According to the page you reference (I'm not familiar with this file format myself), each block of data is indexed by an offset field in the index for the file. Since you know the length of the type and data length fields that precedes each data block, and you know the offset of the next block, you also know the length of each data block (i.e. the length of the compressed bytes).
That is, the length of each data block is simply the offset of the next block minus the offset of the current block, then minus the length of the type and data length fields (however many bytes that is…according to the documentation, it's variable, but you can certainly compute that length as you read it).
So:
1) I only know the size of the decompressed objects. The Read method documentation on the DeflateStream states that it "Reads a number of decompressed bytes into the specified byte array." Which is what I want, however I do see people setting this count to the size of the compressed data, one of us is doing it wrong.
The documentation is correct. DeflateStream
is a subclass of Stream
, and has to follow that class's rules. Since the Read()
method of Stream
outputs the number of bytes requested, these must be uncompressed bytes.
Note that per the above, you do know the size of the compressed objects. It's not stored in the file, but you can derive that information from the things that are stored in the file.
2) The data I'm getting back is correct, I think (human-readable data that looks right), however it's advancing the underlying stream I give it all the way to the end! For example I ask it for 187 decompressed bytes and reads the remaining 212 bytes all the way to the end of the stream. As in the whole stream is 228 bytes and the position of the stream at the end of the deflate read 187 bytes is now 228. I can't seek backwards, as I don't know where the end of the compressed data is, and also not all the streams I use would be seekable. Is this the expected behavior to consume the whole stream?
Yes, I would expect that to happen.
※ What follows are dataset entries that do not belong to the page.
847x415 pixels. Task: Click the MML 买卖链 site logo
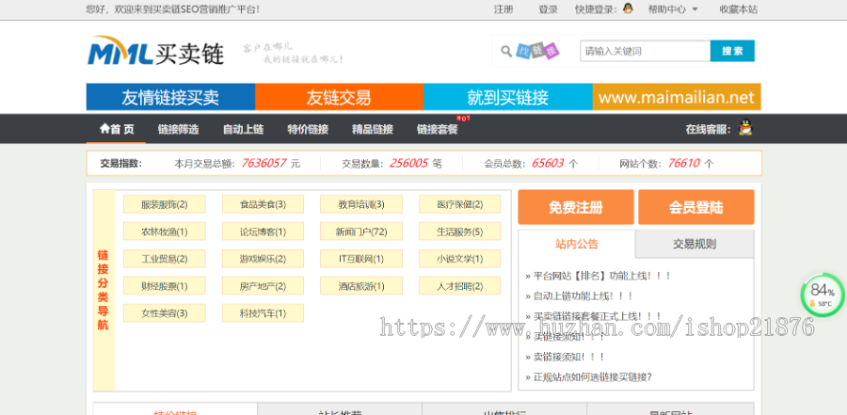point(156,53)
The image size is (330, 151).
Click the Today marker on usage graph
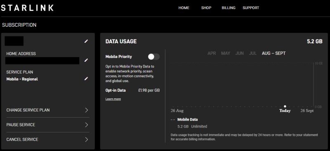point(285,106)

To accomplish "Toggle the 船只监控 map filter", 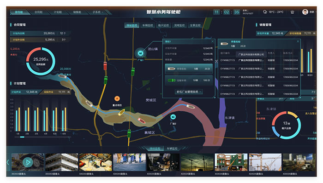I will coord(163,25).
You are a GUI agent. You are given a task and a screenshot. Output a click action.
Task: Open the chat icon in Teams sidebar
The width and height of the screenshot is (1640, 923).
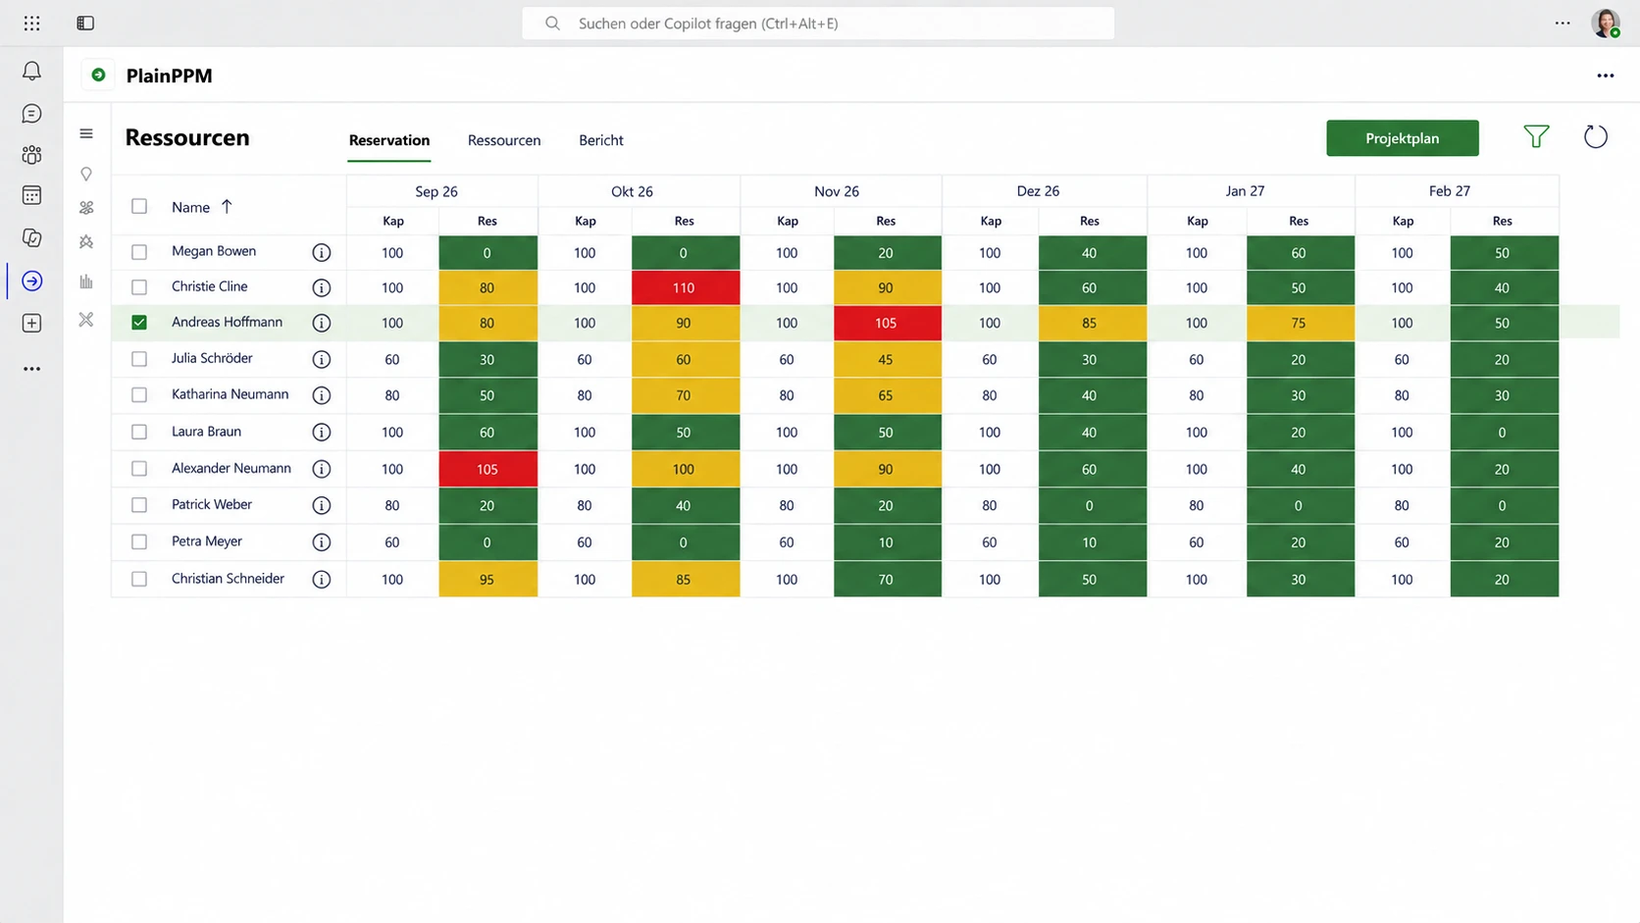point(31,114)
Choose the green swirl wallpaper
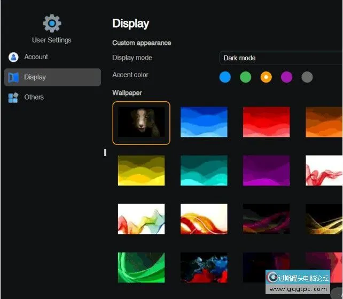Image resolution: width=343 pixels, height=299 pixels. (141, 267)
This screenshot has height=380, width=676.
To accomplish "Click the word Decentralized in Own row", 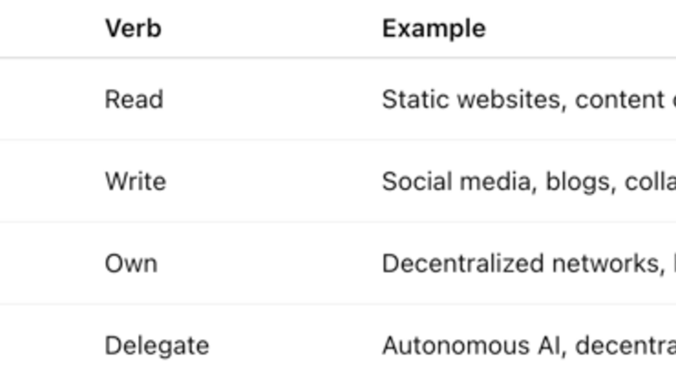I will coord(463,263).
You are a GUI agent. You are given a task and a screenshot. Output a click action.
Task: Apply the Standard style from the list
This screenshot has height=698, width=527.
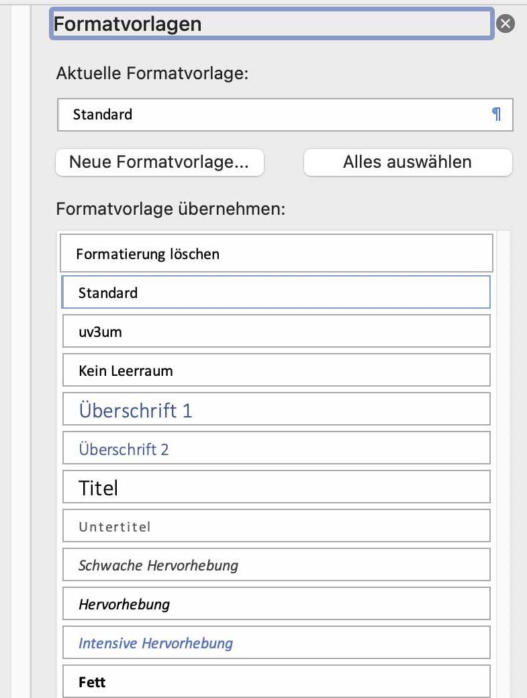276,293
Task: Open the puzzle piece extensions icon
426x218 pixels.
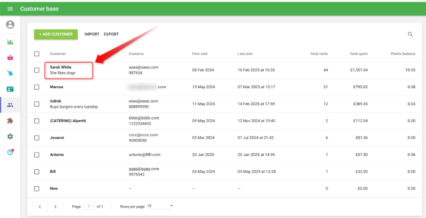Action: click(10, 121)
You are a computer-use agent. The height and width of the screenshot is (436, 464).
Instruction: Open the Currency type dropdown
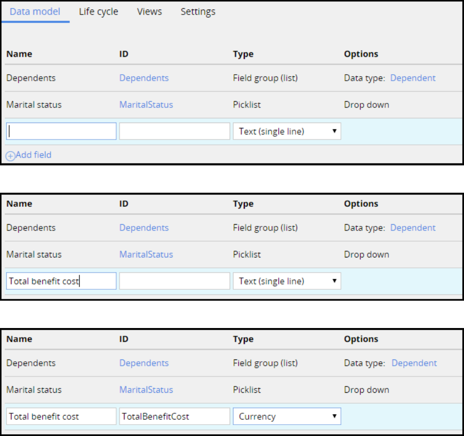click(x=287, y=416)
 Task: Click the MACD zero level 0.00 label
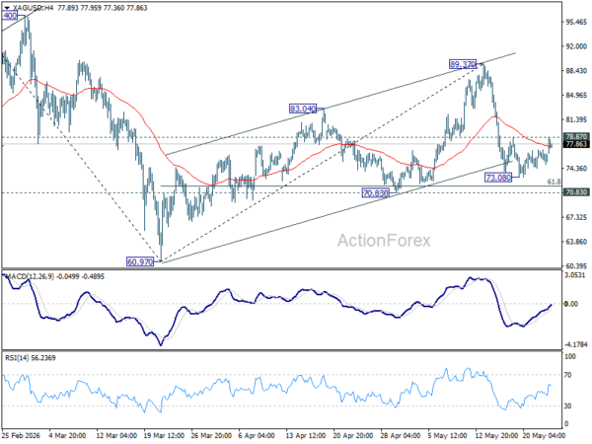(571, 304)
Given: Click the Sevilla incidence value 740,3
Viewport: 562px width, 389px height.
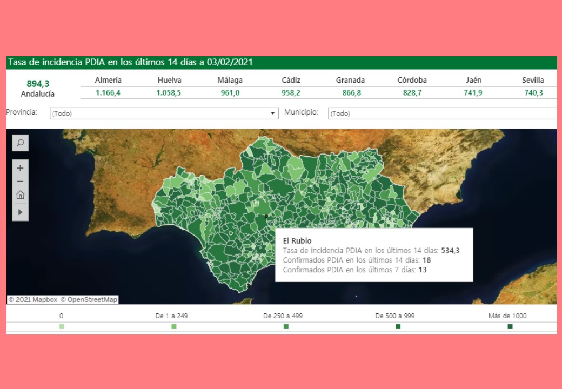Looking at the screenshot, I should click(533, 93).
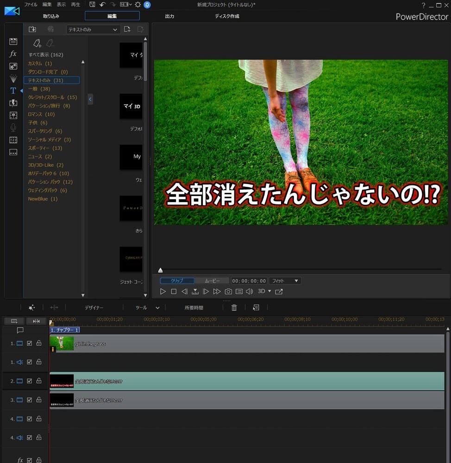451x463 pixels.
Task: Disable video track 2 checkbox
Action: [30, 381]
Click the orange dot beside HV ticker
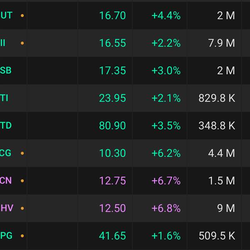250x250 pixels. 22,208
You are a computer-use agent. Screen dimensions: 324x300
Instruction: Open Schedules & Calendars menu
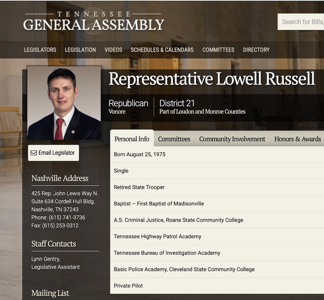coord(162,50)
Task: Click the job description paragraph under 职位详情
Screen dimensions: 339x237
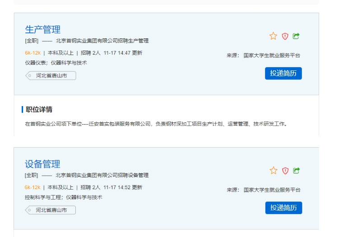Action: [x=156, y=124]
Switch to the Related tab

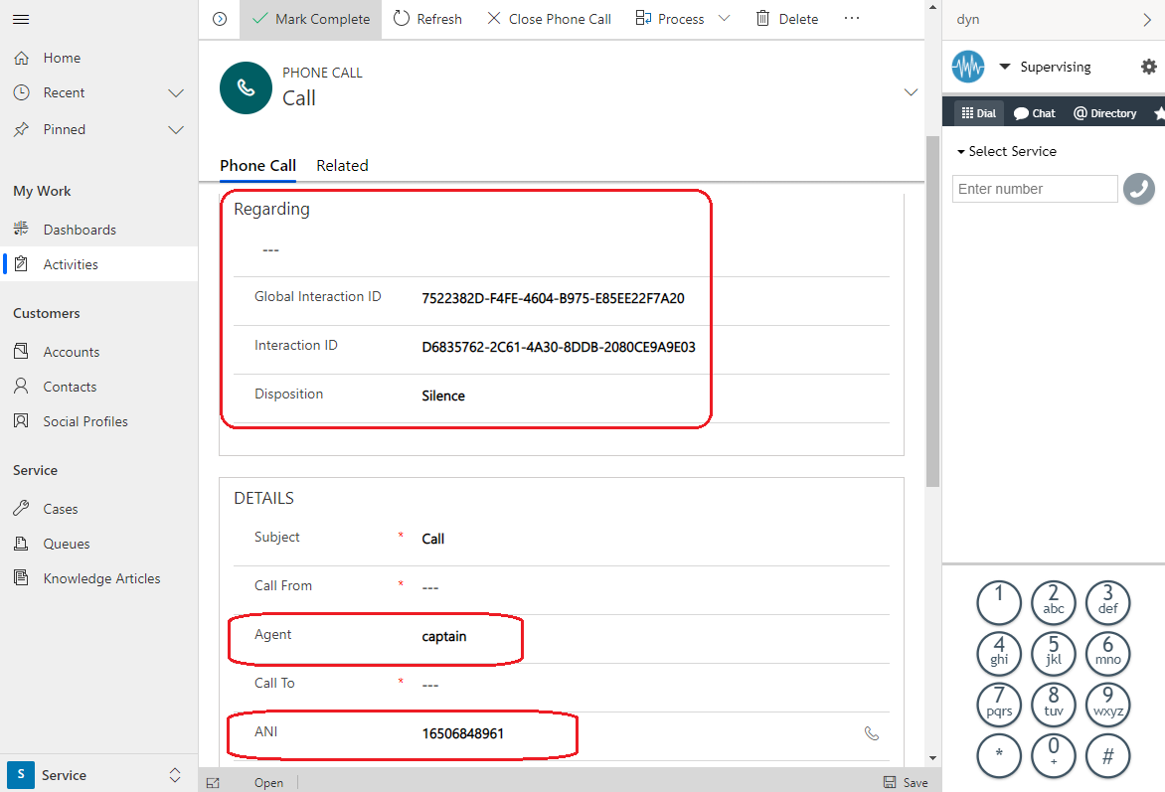point(342,166)
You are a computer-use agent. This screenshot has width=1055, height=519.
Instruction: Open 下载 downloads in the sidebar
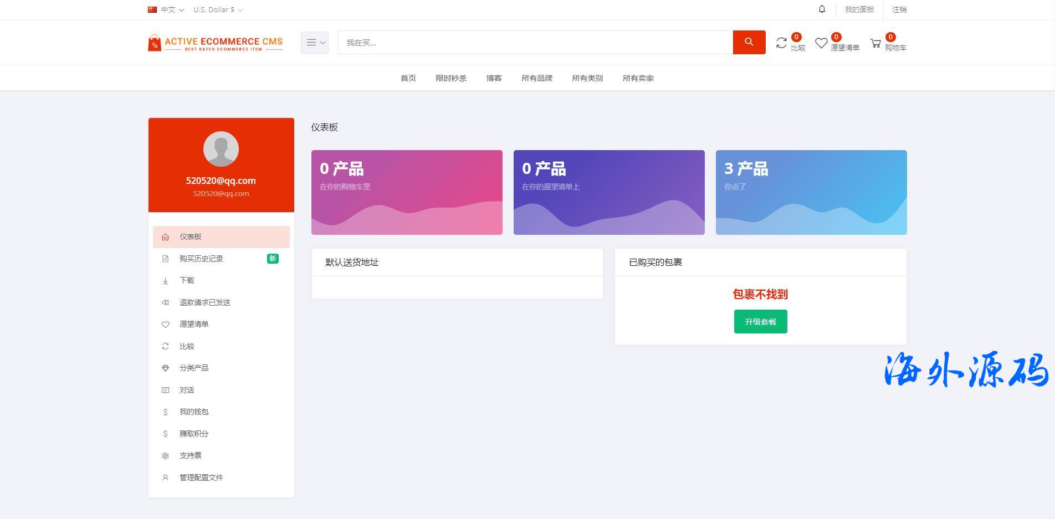(187, 280)
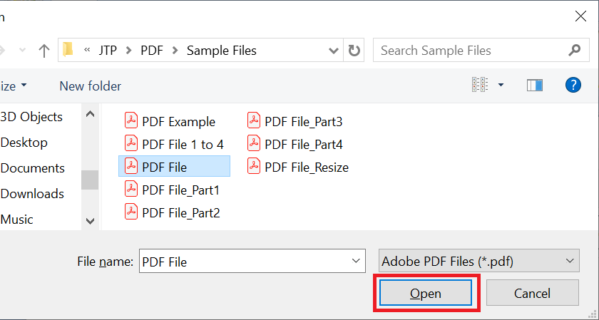Screen dimensions: 599x320
Task: Click the refresh icon beside the address bar
Action: (x=354, y=50)
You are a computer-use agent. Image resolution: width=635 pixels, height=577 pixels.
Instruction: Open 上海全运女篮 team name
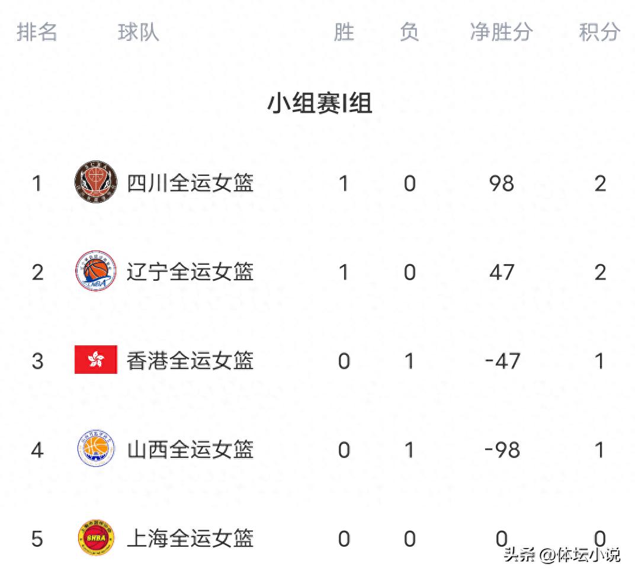tap(190, 539)
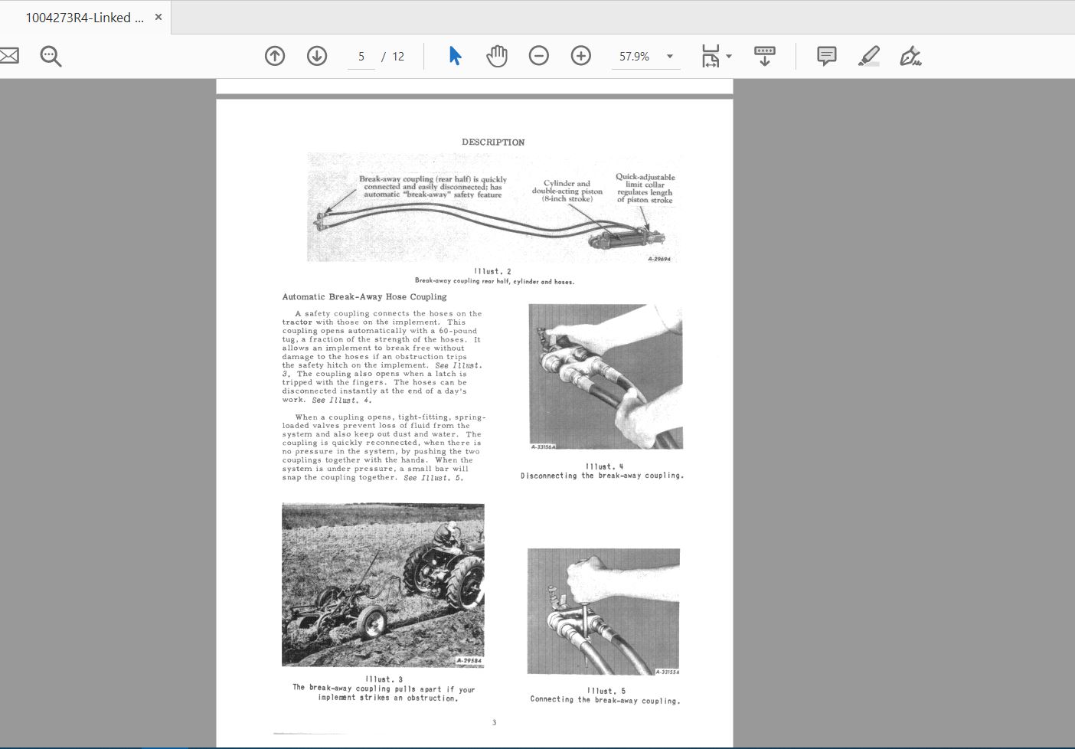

Or at a minimum, I would expect some buffering to happen, so even if it didn't read all the way to the end of the stream, I would expect it to read at least some number of bytes past the end of the compressed data.
It seems to me that you have at least a couple of options:
- For each block of data, compute the length of the data (per above), read that into a standalone
MemoryStream
object, and decompress the data from that stream rather than the original.
- Alternatively, go ahead and decompress directly from the source stream, using the offsets provided in the index to seek to each data block as you read it. Of course, this won't work with non-seekable streams, which you indicate occur in your scenario. So this option would not work for all cases in your scenario.